DOCUMENT TEXT:
Begin

I want to serve a woman; I want to take care of a woman. A woman I am in love with, ideally the woman I love the most. This is a simple desire it seems. A noble desire. A heroic calling.
There is an oddity however, that is that most women in this feminist society do not want a man to serve them and take care of them in the way I intend to serve and take care of a woman. The conflict has to do with power and control. The feminist woman, the woman who accepts the currently dominant social ideology of feminism, wants to dictate to the man in what way she wants the man to serve her or to take care of her or not. Under feminism it is the woman who decides what men in general owe women in general and how a particular man should treat a particular woman in order to gain the woman’s approval. Under feminism everything is centered around the woman’s approval and a behavior is good if the woman likes it and it is bad if the woman doesn’t like it; the woman’s preference or reaction being what determines the moral character of an act.

End

SUPPLIED MATERIAL:
Begin

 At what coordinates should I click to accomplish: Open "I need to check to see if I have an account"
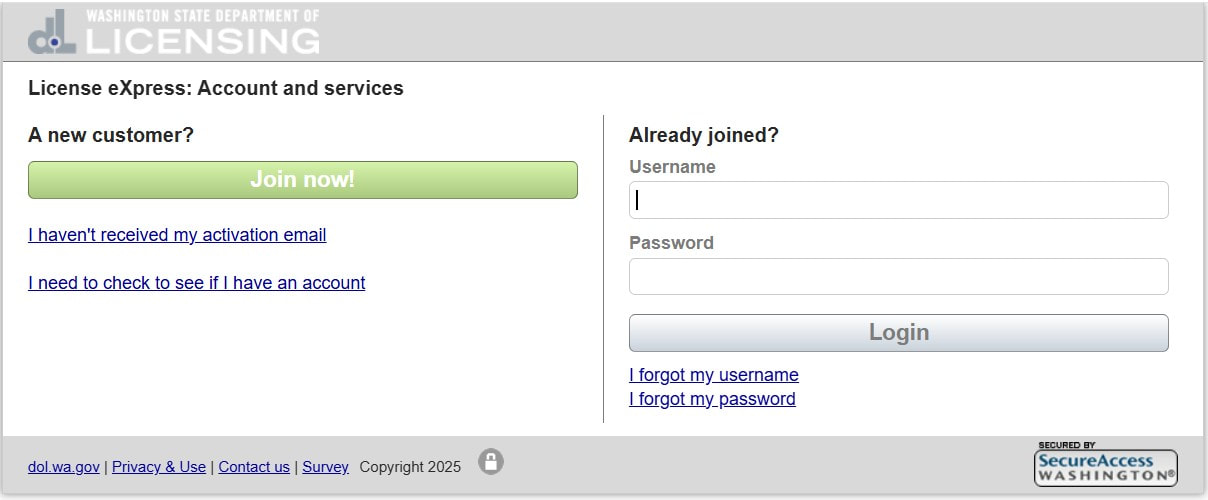(x=196, y=283)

End

Write out everything from "I want to serve" down to "A heroic calling." in the passage above about wanting to serve a woman, copying it word for word.

EXERCISE ANSWER:
I want to serve a woman; I want to take care of a woman. A woman I am in love with, ideally the woman I love the most. This is a simple desire it seems. A noble desire. A heroic calling.